Spontanitas semacam tadi tidak hanya terjadi sekali dua kali. Di kesempatan yang lain, sesaat setelah aktivasi workshop Jahita atau Jahit Tangan bersama Matrahita berlangsung, saya dan Jenita menengok ruangan di belakang gebyok joglo RT 01 karena mendengar suara lantunan gamelan. Ketika kami lihat, ternyata terdapat lima buah gamelan yang terdiri atas demung, saron, kempul, kendang, dan gong. Menurut cerita salah satu Ibu, gamelan tadi merupakan hadiah dari lomba jathilan yang mereka ikuti. Kami kemudian membunyikan gamelan dan perlahan ruangan menjadi hidup dan orang-orang yang tengah duduk di joglo berdatangan.
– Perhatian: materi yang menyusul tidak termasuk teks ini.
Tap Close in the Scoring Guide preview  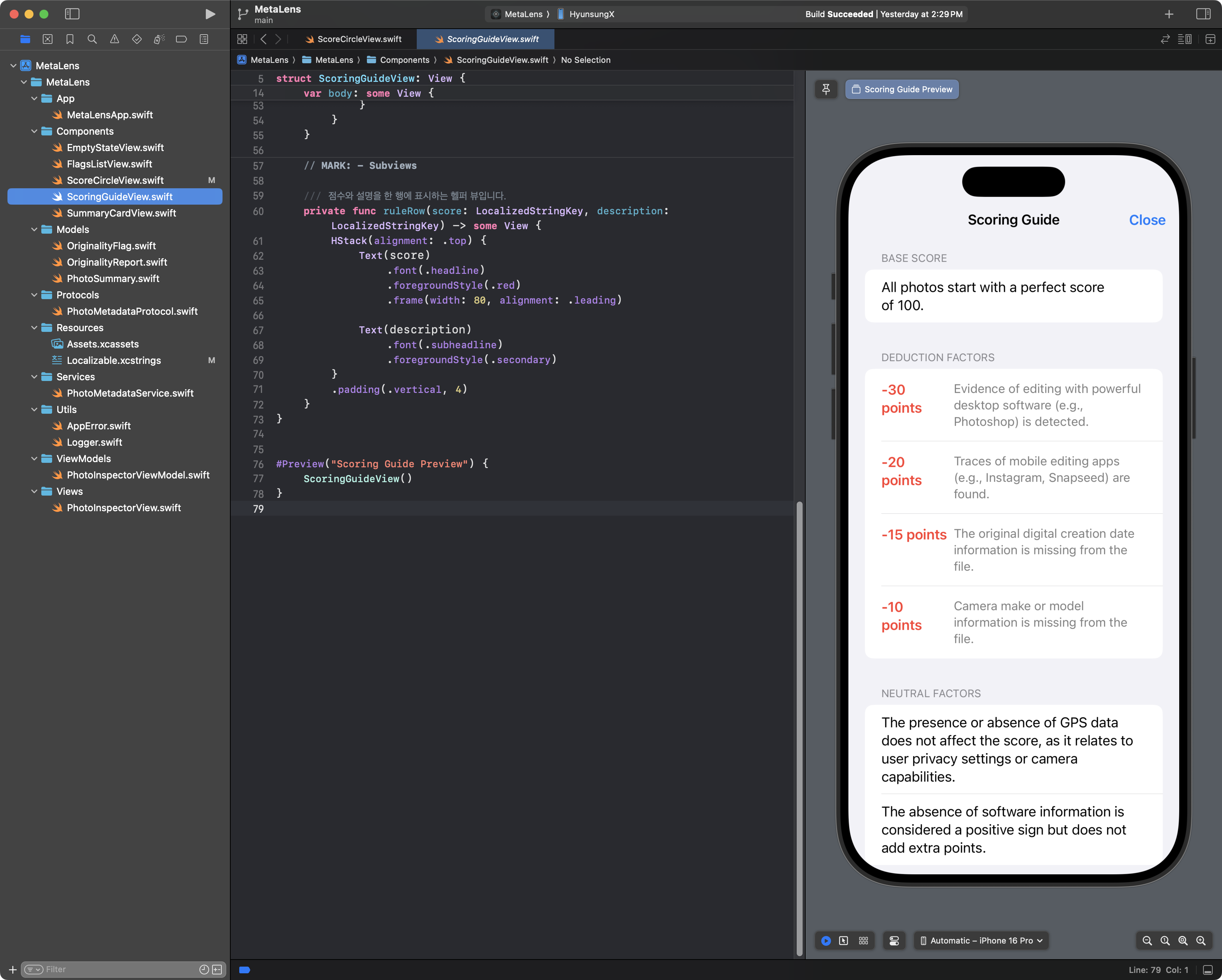click(x=1146, y=220)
Satu per satu kami bergantian menabuh gamelan, dan beberapa orang menari sekenanya.
Saya juga teringat momen lain ketika saya duduk menunggu Mia untuk pergi ke salah satu rumah warga. Kala itu, saya justru ditawari oleh salah seorang Ibu untuk menyantap bakmi dan gorengan yang dibawa oleh pedagang keliling. Kiranya hal yang menjadi perekat dan jembatan interaksi lebih jauh dengan warga Sawit ialah momen-momen spontan dan tidak terduga, layaknya beberapa fragmen di atas – alih-alih dari interaksi intens dan terencanakan. Interaksi yang spontan, selain menjadi bentuk atas penembusan bubble sosial yang lebih dalam, juga lebih dekat menangkap realitas yang warga Sawit alami sehari-hari. Interaksi sosial yang melintas batas dan terjalin sehari-hari memang perlu diupayakan oleh peserta Asana Bina Seni, terutama untuk terus menjaga keterjalinan dan kebersamaan.